*** Block opens ***

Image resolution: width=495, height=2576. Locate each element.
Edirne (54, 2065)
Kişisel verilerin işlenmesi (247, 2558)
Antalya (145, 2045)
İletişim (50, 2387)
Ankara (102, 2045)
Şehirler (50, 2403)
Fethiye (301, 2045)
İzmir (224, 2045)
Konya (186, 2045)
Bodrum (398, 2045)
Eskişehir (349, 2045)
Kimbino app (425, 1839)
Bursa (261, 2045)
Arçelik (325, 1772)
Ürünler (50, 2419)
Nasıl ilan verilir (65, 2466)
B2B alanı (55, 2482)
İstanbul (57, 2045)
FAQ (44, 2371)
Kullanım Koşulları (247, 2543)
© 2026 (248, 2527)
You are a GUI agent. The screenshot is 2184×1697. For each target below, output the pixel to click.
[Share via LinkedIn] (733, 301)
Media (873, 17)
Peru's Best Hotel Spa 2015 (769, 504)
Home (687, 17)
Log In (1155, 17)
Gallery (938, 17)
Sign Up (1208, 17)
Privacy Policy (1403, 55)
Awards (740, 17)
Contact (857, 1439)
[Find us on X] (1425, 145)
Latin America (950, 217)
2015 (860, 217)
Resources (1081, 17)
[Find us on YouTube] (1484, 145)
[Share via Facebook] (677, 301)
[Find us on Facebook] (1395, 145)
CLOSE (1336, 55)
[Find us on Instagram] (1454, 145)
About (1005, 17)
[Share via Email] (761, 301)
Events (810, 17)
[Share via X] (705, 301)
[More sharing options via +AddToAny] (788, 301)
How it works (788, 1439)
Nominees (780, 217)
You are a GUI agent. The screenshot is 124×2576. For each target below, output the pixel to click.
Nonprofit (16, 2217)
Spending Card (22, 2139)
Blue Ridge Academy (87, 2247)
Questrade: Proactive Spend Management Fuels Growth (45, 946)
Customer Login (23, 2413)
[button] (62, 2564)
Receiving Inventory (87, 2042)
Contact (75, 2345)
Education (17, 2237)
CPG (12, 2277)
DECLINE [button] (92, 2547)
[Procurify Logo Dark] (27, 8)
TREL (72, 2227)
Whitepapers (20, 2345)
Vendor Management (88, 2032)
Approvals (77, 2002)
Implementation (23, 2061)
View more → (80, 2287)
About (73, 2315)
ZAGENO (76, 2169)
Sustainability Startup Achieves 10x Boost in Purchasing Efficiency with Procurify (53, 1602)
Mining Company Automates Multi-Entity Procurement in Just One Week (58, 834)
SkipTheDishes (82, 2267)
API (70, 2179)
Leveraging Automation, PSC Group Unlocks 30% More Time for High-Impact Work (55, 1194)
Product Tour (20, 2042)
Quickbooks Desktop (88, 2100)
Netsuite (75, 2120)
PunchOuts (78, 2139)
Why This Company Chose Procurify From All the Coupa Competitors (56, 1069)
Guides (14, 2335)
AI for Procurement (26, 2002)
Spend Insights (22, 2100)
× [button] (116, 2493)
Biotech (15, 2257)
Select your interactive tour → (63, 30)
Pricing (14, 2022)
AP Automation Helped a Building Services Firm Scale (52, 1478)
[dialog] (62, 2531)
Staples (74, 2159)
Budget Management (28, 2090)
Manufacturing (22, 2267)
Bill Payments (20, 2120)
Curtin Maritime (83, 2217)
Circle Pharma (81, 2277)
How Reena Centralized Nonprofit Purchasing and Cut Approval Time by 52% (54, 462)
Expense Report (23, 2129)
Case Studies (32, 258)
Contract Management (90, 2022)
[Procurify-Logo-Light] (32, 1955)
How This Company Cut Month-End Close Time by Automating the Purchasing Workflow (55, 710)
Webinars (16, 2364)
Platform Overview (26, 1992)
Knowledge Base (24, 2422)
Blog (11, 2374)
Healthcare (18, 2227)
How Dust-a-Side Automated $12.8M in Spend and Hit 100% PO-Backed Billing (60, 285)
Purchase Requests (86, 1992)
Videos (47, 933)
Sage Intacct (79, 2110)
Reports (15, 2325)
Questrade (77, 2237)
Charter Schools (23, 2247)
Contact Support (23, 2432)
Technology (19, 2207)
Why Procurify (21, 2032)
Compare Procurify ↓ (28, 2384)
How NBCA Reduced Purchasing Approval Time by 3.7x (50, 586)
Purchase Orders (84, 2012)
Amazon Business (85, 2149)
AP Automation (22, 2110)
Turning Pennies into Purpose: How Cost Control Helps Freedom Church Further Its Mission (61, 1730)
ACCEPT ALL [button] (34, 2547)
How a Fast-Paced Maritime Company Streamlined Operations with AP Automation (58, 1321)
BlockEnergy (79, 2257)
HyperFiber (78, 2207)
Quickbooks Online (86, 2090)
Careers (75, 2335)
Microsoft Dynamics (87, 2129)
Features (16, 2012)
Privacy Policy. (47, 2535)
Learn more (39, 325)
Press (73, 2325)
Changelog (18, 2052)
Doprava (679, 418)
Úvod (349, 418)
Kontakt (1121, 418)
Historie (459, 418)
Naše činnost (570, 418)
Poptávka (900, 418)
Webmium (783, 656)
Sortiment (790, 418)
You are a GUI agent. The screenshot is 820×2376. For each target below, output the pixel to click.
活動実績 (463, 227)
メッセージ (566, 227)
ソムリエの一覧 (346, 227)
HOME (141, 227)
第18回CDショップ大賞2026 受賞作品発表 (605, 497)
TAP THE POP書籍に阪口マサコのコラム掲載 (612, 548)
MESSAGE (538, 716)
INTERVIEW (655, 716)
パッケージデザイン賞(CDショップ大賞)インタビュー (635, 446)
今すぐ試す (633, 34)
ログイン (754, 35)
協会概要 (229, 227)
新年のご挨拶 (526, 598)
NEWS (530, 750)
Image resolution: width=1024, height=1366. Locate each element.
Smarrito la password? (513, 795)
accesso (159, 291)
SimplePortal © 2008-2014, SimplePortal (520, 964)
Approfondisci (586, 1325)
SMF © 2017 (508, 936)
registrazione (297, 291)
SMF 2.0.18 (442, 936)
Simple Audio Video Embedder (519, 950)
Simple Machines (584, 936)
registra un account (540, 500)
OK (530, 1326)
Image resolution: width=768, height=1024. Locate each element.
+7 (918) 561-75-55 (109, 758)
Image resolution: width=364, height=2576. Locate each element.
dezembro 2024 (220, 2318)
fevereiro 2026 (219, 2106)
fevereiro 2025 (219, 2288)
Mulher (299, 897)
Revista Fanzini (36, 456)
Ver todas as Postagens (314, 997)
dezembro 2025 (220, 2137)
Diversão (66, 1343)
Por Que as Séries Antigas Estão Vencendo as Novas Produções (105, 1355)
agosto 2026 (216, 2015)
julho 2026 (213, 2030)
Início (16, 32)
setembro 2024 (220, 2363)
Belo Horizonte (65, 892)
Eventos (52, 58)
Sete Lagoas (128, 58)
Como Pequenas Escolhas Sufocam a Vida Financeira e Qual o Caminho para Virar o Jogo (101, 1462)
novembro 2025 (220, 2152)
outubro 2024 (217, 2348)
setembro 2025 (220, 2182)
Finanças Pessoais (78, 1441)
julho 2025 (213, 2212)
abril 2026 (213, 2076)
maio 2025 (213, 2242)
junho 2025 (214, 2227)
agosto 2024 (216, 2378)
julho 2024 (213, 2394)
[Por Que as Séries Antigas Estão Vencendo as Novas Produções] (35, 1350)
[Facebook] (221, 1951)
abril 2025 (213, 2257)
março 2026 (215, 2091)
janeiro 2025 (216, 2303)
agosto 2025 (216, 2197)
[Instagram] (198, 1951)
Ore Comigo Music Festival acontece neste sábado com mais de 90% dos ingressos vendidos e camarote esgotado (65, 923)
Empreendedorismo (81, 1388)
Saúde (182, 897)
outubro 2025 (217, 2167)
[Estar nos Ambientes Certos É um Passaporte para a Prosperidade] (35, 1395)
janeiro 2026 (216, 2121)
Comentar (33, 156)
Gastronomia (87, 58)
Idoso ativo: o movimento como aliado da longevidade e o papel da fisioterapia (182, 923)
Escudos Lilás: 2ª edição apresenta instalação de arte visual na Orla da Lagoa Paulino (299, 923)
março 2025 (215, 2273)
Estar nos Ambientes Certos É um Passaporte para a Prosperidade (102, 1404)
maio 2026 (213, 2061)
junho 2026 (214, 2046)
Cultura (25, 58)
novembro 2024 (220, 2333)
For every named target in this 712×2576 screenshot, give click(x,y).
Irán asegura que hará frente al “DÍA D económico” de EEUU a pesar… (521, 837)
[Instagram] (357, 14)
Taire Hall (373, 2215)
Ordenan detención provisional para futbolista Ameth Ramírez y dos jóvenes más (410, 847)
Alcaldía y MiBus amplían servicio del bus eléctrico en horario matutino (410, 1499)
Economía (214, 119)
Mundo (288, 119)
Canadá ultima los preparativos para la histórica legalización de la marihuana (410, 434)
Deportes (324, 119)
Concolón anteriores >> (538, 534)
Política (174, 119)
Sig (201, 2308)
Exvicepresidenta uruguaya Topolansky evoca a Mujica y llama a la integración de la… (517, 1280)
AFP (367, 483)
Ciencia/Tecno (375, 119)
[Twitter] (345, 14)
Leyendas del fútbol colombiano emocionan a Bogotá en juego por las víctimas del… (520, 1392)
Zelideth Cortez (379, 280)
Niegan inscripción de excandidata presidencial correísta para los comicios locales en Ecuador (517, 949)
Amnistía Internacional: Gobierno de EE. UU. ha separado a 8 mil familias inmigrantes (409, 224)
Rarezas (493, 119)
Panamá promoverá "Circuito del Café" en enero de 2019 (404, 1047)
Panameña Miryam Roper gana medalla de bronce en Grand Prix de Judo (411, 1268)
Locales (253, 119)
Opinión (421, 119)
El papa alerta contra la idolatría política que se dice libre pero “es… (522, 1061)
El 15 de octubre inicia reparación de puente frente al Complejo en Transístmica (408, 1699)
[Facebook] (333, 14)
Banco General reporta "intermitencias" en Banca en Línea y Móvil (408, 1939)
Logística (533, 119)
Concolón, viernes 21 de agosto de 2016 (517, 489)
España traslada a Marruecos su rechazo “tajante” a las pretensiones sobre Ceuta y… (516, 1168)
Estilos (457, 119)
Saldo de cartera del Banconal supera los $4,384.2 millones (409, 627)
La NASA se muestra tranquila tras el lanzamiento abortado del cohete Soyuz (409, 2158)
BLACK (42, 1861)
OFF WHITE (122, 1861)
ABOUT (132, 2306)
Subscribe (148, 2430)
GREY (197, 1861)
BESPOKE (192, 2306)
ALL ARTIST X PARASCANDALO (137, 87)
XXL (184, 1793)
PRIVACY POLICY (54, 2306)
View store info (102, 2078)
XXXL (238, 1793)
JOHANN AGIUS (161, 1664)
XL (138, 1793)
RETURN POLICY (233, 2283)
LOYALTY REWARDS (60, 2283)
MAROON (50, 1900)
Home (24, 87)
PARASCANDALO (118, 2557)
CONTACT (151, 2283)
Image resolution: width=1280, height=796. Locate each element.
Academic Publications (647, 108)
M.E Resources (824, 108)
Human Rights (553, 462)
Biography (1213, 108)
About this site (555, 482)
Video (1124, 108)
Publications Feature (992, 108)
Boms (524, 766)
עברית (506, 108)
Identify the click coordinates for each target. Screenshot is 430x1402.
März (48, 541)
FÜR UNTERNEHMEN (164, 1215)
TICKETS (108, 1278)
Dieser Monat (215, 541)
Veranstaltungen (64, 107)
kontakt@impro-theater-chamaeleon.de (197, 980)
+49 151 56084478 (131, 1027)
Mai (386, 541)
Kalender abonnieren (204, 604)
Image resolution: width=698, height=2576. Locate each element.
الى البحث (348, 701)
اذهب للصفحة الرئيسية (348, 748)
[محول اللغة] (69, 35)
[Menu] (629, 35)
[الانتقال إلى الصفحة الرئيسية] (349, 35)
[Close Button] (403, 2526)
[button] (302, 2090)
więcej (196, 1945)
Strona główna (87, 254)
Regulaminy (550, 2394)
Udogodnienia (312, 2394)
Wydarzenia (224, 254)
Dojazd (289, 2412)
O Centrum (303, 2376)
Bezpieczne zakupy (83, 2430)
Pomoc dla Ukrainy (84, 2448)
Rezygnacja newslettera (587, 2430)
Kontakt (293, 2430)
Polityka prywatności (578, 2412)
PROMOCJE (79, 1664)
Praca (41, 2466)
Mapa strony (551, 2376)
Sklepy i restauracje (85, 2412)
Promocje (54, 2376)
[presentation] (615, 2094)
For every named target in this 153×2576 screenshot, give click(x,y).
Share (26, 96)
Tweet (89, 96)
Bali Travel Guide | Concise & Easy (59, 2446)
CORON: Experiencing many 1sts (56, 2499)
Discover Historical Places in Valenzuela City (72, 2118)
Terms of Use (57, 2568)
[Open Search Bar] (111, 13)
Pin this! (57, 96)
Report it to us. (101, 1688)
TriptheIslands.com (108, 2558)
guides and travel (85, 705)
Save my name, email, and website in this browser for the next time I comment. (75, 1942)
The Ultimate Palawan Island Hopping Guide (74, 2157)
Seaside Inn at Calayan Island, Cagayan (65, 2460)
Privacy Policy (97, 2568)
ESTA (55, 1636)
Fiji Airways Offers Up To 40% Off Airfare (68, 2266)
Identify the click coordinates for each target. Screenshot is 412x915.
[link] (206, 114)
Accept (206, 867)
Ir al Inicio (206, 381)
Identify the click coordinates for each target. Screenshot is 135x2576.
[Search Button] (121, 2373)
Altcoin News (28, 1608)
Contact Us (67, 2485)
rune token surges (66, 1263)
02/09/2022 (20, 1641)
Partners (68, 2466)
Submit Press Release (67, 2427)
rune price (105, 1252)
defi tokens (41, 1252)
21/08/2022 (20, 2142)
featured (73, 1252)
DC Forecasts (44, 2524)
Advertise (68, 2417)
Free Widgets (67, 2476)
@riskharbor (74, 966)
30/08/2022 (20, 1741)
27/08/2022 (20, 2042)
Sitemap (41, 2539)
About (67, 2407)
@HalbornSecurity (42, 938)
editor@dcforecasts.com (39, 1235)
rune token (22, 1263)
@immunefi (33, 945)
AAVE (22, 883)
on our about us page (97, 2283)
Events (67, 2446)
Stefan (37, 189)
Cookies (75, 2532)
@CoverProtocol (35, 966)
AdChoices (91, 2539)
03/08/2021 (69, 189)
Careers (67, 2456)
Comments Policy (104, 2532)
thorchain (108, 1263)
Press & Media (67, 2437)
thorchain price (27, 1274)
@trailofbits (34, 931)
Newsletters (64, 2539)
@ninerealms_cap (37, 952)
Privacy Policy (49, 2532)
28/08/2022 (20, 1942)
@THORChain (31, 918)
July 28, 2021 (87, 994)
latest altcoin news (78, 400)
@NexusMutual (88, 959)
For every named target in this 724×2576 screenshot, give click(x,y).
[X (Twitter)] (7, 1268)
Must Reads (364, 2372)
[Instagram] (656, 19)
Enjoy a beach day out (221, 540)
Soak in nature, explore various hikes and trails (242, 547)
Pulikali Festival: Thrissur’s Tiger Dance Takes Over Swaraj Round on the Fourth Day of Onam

*** Block closes ***

• TASK DESCRIPTION
Copy out all lines of the listing above that include "output".

• SOLUTION
You are a GUI agent. The screenshot is 2184×1697. For each target below, output the pixel to click.
You are a GUI agent. The screenshot is 124×2576. For each target below, output the pixel to click.
You are a GUI agent. The screenshot is 820×2376. For each target below, output the pixel to click.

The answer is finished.